What the task requires: Go through the records line by line and work out how many lines hold the word "width". Answer with the number only.

Start of Data shown

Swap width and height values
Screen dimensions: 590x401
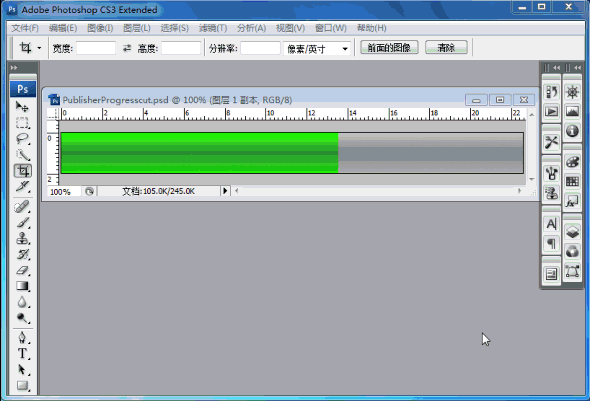[x=127, y=48]
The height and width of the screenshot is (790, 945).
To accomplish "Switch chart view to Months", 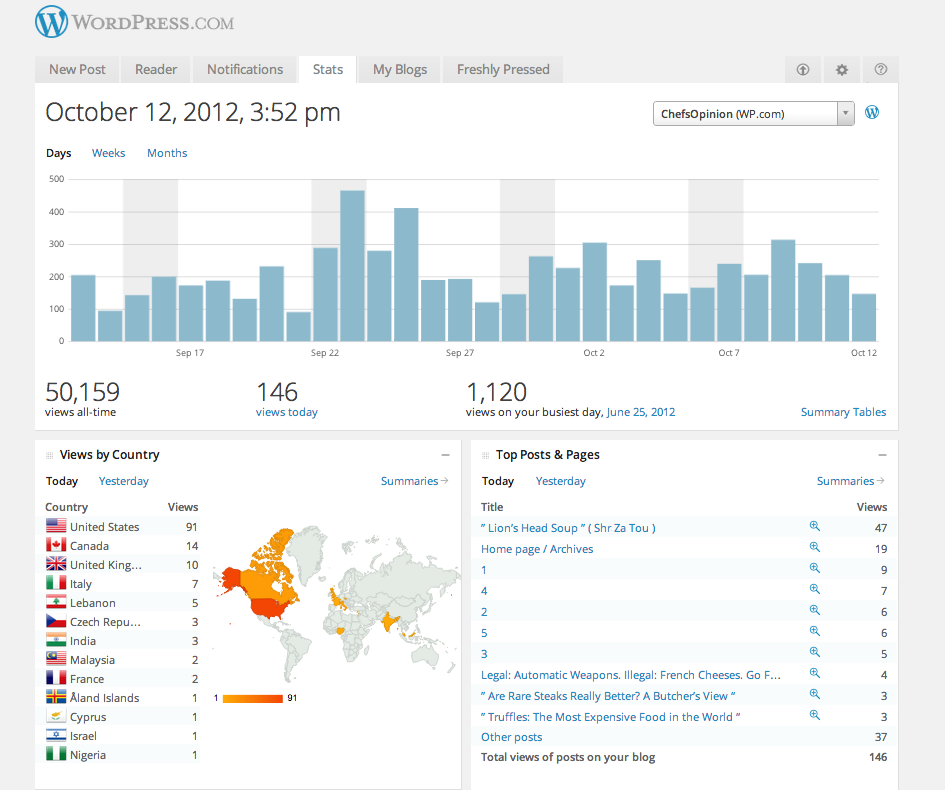I will click(167, 153).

End of Data shown

Written response: 2